The athletic, chic Lagarde is Europe’s favorite to replace former IMF managing director Dominique Strauss-Kahn, now under house arrest in New York City facing charges of sexual assault against a hotel maid. And so far, only Uruguay has announced support for the Mexican banker, famous here for his impressive girth and his obsessive quest to keep inflation at bay.
But there is still a sense that Carstens’s candidacy is changing the game when it comes to appointing the head of the IMF — and, by extension, also changing U.S. dominance over the post of World Bank president, the Japanese sinecure atop the Asian Development Bank, and other jobs that have been part of a polite, international spoils system.
At least, this time, there’s a choice — not a European dictat.
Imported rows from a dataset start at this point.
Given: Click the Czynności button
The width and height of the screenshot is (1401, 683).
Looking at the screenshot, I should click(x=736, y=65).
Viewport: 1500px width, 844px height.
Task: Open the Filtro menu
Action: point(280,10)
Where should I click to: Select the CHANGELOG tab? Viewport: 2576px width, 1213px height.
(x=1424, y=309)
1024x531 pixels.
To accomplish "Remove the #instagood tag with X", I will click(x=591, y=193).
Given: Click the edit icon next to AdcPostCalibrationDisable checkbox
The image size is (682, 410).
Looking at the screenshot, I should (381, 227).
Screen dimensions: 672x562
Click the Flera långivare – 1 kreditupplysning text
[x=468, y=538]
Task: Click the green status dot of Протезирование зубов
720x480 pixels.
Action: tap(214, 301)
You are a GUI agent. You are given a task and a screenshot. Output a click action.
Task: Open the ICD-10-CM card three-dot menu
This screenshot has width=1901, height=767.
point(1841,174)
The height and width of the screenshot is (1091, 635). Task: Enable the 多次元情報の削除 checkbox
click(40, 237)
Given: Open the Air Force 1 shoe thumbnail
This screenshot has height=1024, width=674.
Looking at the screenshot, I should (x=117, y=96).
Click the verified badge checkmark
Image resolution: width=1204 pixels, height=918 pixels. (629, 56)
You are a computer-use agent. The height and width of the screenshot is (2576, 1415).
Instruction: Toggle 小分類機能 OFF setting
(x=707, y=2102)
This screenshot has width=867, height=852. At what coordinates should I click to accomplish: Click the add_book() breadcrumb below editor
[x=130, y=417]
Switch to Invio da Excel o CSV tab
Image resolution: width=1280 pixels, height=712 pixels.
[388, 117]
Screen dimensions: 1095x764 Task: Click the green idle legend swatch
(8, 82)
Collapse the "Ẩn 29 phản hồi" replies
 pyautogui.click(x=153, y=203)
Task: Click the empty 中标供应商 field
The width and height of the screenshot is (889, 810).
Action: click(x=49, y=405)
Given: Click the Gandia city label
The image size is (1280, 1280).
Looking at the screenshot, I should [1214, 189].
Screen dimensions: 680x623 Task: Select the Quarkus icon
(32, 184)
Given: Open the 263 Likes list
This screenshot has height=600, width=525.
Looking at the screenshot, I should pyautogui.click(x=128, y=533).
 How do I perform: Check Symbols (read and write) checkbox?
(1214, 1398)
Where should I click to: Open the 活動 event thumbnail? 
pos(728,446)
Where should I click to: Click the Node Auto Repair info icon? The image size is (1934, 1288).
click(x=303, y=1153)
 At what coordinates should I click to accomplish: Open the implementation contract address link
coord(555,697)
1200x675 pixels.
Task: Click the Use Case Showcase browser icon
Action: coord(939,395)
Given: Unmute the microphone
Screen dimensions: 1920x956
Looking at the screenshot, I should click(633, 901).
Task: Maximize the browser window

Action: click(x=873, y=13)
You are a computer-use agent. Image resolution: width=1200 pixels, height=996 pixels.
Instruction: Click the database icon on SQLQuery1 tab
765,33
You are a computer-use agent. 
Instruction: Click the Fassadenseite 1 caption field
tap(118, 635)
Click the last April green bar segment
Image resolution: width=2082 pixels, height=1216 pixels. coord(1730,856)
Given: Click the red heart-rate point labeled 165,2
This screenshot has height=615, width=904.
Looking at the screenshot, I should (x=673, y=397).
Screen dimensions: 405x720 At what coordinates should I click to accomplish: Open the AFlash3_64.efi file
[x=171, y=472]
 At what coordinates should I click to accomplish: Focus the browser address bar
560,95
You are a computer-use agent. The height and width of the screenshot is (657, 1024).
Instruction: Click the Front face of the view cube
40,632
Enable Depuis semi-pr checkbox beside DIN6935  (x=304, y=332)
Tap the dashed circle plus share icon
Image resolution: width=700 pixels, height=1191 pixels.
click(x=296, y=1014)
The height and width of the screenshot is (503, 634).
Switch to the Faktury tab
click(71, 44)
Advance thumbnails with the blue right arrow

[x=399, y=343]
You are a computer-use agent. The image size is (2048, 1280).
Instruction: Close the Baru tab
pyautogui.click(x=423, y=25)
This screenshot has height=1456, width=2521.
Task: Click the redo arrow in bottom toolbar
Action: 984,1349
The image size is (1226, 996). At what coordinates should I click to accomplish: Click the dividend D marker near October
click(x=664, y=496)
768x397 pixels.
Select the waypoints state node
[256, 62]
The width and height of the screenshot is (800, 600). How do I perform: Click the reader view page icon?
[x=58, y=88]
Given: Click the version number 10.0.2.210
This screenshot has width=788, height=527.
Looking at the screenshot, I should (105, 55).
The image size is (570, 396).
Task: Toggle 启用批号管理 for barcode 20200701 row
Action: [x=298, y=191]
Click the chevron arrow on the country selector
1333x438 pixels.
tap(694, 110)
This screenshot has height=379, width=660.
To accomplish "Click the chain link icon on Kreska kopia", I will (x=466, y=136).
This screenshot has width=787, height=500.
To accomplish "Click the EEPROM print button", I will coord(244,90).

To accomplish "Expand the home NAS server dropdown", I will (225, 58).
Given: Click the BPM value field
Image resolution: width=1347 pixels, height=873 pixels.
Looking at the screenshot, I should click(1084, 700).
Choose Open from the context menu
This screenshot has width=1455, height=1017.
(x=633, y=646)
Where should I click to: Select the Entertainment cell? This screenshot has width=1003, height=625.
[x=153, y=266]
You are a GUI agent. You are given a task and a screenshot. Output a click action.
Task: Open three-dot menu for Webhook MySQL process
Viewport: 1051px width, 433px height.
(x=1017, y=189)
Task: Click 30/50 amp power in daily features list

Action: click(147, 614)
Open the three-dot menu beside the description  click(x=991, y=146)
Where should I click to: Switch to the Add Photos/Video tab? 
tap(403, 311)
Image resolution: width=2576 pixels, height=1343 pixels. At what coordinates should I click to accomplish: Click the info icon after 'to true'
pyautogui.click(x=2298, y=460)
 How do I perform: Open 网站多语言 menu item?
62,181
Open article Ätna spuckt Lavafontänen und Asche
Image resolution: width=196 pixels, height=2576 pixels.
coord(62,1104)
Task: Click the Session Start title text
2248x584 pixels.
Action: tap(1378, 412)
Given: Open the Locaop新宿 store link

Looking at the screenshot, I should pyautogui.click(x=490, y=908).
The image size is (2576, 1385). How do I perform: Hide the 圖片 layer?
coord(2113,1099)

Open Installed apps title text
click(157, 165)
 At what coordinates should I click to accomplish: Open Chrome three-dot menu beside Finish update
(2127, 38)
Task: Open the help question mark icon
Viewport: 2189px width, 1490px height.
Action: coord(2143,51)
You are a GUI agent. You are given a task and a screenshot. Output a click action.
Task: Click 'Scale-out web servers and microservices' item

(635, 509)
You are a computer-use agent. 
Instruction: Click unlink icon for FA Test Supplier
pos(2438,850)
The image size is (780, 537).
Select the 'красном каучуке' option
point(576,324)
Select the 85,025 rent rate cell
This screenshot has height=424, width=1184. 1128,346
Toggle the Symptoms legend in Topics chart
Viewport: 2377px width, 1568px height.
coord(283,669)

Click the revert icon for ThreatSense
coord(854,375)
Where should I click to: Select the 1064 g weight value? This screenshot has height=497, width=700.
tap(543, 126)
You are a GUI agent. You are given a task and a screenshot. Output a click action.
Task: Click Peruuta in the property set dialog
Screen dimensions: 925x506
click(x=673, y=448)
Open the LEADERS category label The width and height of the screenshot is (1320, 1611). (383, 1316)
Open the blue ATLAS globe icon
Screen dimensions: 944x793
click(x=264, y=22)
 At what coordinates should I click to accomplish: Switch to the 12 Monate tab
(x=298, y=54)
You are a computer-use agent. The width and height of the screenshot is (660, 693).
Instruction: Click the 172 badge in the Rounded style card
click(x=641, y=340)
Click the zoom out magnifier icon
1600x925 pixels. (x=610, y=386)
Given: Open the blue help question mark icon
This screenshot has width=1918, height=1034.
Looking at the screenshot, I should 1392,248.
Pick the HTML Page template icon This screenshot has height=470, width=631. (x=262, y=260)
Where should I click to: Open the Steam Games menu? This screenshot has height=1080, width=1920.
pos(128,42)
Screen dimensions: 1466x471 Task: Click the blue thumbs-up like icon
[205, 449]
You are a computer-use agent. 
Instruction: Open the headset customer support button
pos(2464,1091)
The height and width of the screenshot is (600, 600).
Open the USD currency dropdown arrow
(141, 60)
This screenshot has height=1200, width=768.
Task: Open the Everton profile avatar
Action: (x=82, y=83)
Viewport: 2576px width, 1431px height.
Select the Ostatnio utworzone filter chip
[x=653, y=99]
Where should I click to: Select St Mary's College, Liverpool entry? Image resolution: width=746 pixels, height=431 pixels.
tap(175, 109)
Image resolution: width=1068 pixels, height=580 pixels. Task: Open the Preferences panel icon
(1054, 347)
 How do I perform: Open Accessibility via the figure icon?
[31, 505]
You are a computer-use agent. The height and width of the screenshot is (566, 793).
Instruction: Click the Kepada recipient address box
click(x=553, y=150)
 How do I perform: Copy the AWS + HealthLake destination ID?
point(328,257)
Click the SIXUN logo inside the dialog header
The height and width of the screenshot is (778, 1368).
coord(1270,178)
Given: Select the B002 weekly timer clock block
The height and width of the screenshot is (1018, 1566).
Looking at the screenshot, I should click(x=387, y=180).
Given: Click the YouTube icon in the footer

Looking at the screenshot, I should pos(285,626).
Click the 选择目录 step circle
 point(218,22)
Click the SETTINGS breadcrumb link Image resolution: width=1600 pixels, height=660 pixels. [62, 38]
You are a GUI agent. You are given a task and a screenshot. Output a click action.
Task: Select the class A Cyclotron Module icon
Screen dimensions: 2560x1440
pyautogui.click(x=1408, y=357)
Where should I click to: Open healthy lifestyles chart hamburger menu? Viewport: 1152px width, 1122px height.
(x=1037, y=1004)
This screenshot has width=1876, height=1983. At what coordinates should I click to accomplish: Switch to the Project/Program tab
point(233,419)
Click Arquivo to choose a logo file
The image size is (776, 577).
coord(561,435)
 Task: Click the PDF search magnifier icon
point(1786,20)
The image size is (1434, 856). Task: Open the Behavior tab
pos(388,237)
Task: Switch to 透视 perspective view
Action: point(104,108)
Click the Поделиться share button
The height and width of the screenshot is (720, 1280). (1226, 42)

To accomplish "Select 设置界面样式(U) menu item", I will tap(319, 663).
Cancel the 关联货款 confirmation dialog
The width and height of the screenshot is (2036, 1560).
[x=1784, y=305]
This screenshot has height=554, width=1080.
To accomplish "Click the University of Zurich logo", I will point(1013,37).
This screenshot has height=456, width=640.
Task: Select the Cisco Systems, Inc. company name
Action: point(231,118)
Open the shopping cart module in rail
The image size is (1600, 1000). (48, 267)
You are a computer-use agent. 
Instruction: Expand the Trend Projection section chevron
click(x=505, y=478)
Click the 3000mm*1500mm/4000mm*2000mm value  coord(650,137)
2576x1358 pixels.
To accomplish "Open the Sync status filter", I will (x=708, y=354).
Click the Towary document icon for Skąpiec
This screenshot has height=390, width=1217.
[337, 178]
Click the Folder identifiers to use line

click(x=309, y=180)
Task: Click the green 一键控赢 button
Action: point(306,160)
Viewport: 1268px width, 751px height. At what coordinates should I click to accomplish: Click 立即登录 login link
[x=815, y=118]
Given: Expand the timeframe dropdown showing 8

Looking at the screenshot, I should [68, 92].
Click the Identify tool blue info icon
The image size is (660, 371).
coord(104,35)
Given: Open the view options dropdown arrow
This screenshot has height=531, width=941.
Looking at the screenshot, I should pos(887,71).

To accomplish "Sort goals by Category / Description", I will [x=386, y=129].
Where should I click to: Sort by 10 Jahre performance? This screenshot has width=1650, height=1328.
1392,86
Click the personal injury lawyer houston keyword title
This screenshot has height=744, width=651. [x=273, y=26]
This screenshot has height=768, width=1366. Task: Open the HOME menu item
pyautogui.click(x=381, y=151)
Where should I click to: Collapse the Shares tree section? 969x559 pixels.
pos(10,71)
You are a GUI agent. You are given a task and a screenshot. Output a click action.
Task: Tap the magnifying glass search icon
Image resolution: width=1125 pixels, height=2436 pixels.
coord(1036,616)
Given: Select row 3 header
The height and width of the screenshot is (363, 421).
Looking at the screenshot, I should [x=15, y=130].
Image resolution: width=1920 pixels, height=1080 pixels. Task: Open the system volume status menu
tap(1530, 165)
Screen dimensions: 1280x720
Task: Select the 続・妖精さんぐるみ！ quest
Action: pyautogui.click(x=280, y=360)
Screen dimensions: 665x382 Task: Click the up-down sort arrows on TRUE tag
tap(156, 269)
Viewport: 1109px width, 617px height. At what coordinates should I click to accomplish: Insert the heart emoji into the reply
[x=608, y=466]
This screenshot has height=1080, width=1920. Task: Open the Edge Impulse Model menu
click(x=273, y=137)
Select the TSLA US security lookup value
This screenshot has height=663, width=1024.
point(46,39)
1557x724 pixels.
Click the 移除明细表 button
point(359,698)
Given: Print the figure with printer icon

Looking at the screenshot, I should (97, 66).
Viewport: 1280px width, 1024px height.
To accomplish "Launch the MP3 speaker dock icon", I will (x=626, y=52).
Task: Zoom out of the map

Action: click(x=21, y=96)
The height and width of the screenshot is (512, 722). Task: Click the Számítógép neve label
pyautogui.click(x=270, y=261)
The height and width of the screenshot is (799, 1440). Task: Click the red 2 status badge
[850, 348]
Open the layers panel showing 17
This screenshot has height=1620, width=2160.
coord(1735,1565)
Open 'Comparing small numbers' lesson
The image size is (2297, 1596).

“The fund has been in existence for 65 years, and for 65 years it has always been under the management of the Europeans. For the last 33 years, 26 years had been under the management of the French,” Carstens, 52, said in an interview. “I wouldn’t be campaigning if I didn’t believe my candidacy was viable.”
As an expert in international finance and former ranking fund employee, central banker Carstens may arguably have the stronger technical resume, some Washington-based analysts say. Carstens dates his credentials to his teenage years, when Mexico’s 25 percent inflation rate led to animated family conversations about economics.
“You know, I never had much money as a kid, but I remember we had a lot of discussions at home about inflation, exchange rates and devaluation, though at that stage I didn’t know they were called ‘macroeconomic problems,’ ” said Carstens, who holds a doctorate from the University of Chicago.
The IMF board hopes to make a decision this month, and Carstens said he plans to visit Argentina, Canada, Portugal, India, China, Japan and Washington to ask for support. He followed Lagarde to Brazil on Wednesday, where his influential neighbors have been coy about their intentions. He is considered a staunch conservative and his focus on inflation might comfort like-minded Europeans in countries like Germany, but could unnerve a nation like Brazil, struggling to accommodate a rush of incoming international capital that is both fueling growth and pushing up prices.
Even analysts sympathetic with Carstens’s campaign regard him as a long shot: because the Europeans organized quickly around Lagarde and want to keep the post; because the emerging markets won’t likely find a common candidate; because the United States will try to stay neutral for fear of offending either side or losing its prerogatives at the fund or the World Bank.